This piece was originally published on contributor Ryan Holt’s culture blog, Caves of Altamira.
The most successful of The Exorcist‘s sequels, 1990’s The Exorcist III, belongs largely to author and screenwriter William Peter Blatty. Blatty had adapted his own novel into a screenplay for 1973’s The Exorcist and, in 1983, he wrote his own literary follow-up to The Exorcist, a novel titled Legion. Blatty intended for Friedkin to direct its film adaptation, but Friedkin and Blatty disagreed regarding the vision for the film. Following Friedkin’s departure, Blatty convinced the studio to let him direct.

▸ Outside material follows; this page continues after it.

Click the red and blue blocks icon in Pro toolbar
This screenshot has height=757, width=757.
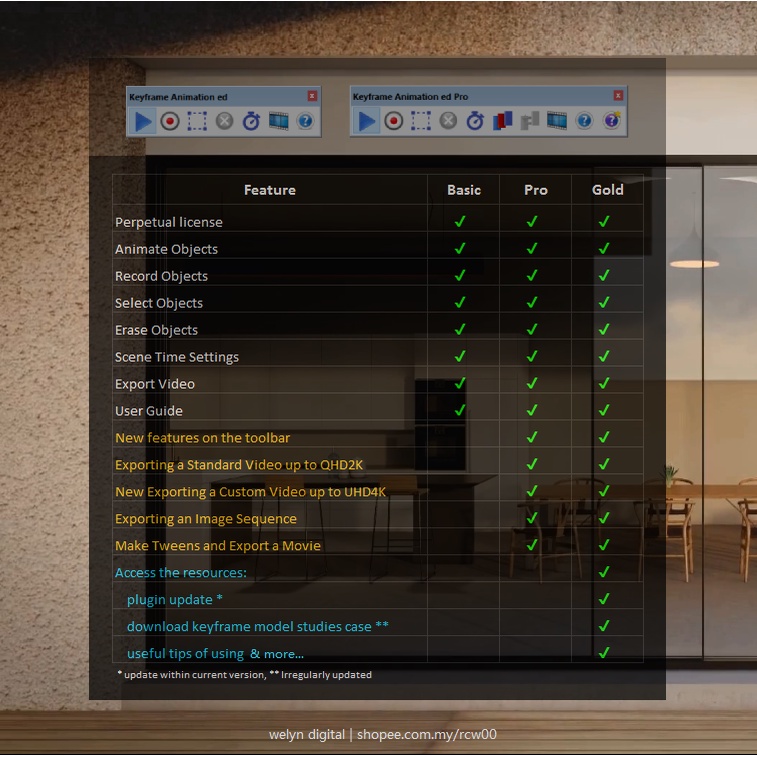tap(502, 121)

The ensuing production was fraught with difficulty due to studio concerns that Blatty’s original cut of the film was too disconnected from the original film (an approximation of Blatty’s original cut, cobbled from low-quality sources, is now available as a special feature on Exorcist III‘s recent Blu-ray release). Regardless of some of the structural oddities imposed by the film’s reshoots, Exorcist III still feels like a complete expression of a personal vision, a vision that takes a distinctly different vantage point from that of the original Exorcist.William Friedkin’s original film was the work of an outsider looking in. It regards the dogmas and accessories of Catholicism with fascination, but with cool distance. Faith and evil remain abstract forces, tangible but alien. Blatty, a devout Catholic, gives us an insider’s vision, treating the dogmas and iconography of Catholicism with intimacy and conviction. From the beginning of Exorcist III, in which an evil force comes into contact with a crucifix and awakens it (the eyes of the Christ sculpture snap open in response to the intrusion), Exorcist III treats the accoutrements of Catholic faith as portals to the spiritual world. This impulse peaks during the film’s climactic exorcism, in which the spiritual world and the real world collide in an effects-driven explosion of religious imagery. Accordingly, the desecration of these objects in Exorcist III feels all the more potent; it’s not just the violation of inert symbols, but vital, sacred vessels. In this respect, Exorcist III exists on a kind of trajectory with the horror films of Terence Fisher, which similarly regarded the Christian cross as an embodiment of supernatural good in the war with darkness.
Not that Exorcist III has much stylistic kinship with Fisher’s Hammer horror films, which were marked by restrained, deliberate elegance. Exorcist III‘s adventurous tonal dynamism has little precedent in the mannered Hammer films of the 60s and 70s, nor does it feel connected to the detached, chilly Friedkin original. Exorcist III wildly, but keenly, leaps between comedy and grand, Gothic horror, sometimes blending them both, as it does during a nightmare sequence that serves as both an occasion to delight in absurdity and to underline the story’s existential anxieties. Blatty stubbornly refuses to allow horror to overwhelm the emotional complexity of life. Exorcist III depicts its human relationships with warmth and humor, and the divide between good and evil becomes sharper as a result.
Exorcist III‘s narrative pivots around Lieutenant William Kinderman (George C. Scott), a close friend of the original film’s Damien Karras, who investigates a series of dramatic murders that involve sacrilegious imagery. These murders share the modus operandi the Gemini Killer, who was executed many years prior to these new killings. This investigation leads Kinderman back to the events of the original Exorcist and the dark forces Karras confronted there. The serial killer plot, and a narrative structure relying on lengthy conversations with a menacing foe in an asylum, make Exorcist III a kind of predecessor to 1991’s The Silence of the Lambs, with Exorcist III‘s Gemini Killer (played with manic menace by Brad Dourif) functioning as a supernaturally empowered Hannibal Lecter.
Scott’s Kinderman, however, is no Clarice Starling. He’s a veteran, weary of his position as a soldier on the front lines against corruption. What confronts and startles Kinderman isn’t the reality of evil–Kinderman bellows at darkness with defiance and rage–but eternity. In his final actions, Kinderman acknowledges what his close friend, Father Dyer (Ed Flanders) tells him: “We’re going to live forever, Bill. We’re spirits.” It’s a proposition that Exorcist III shades with both hope and anxiety. The end of time may yet bring an end to the humanity’s nightmares, but the end of time is a long way off.